None of the firms could be immediately reached for comment.
Meanwhile, the Reuters report showed that the number of products of local technology brands has risen on the government procurement list.
Products on the list have increased by over 2,000 to close to 5,000, almost entirely attributed to a growing preference for local makers.
The report did not name any local technology brand.
Experts also said the growing preference for local makers does not mean a lockout of foreign technology brands from government purchases.
The central government did not drop all foreign brands, since some domestic brands' technologies do not meet the quality standards of their foreign counterparts, Li said.
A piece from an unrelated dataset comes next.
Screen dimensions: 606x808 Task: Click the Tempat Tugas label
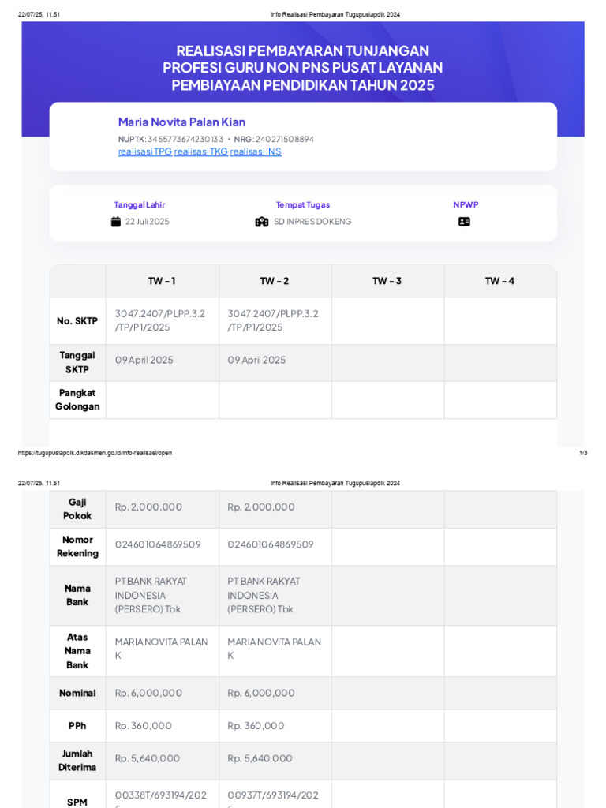(x=303, y=205)
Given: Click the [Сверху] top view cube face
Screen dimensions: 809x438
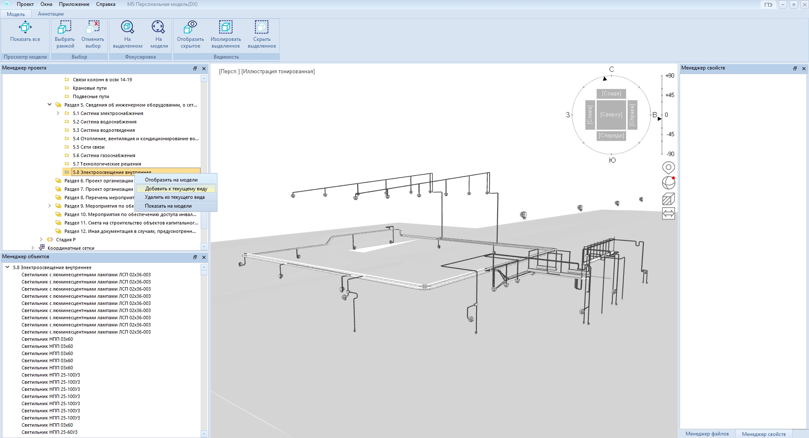Looking at the screenshot, I should click(x=611, y=115).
He cited Juniper Networks, a US rival of Cisco, remains on the list.
Cisco, cited in the Reuters article as being the chief casualty of the cull, is suspected of being involved in data leaks.
Cisco routers were bugged by the US National Security Agency (NSA) before being sent to customers who the agency targeted for surveillance, according to leaks exposed by Glenn Greenwald, a Guardian columnist contacted by former NSA contractor Edward Snowden, in his book No Place to Hide, published in May 2014.
The disfavor of the aforementioned US firms, if confirmed, may likely affect Chinese telecommunications equipment makers such as Huawei Technologies and ZTE Corp which already find the US market a difficult market to enter, analysts said.
Huawei and ZTE could not be reached for comment.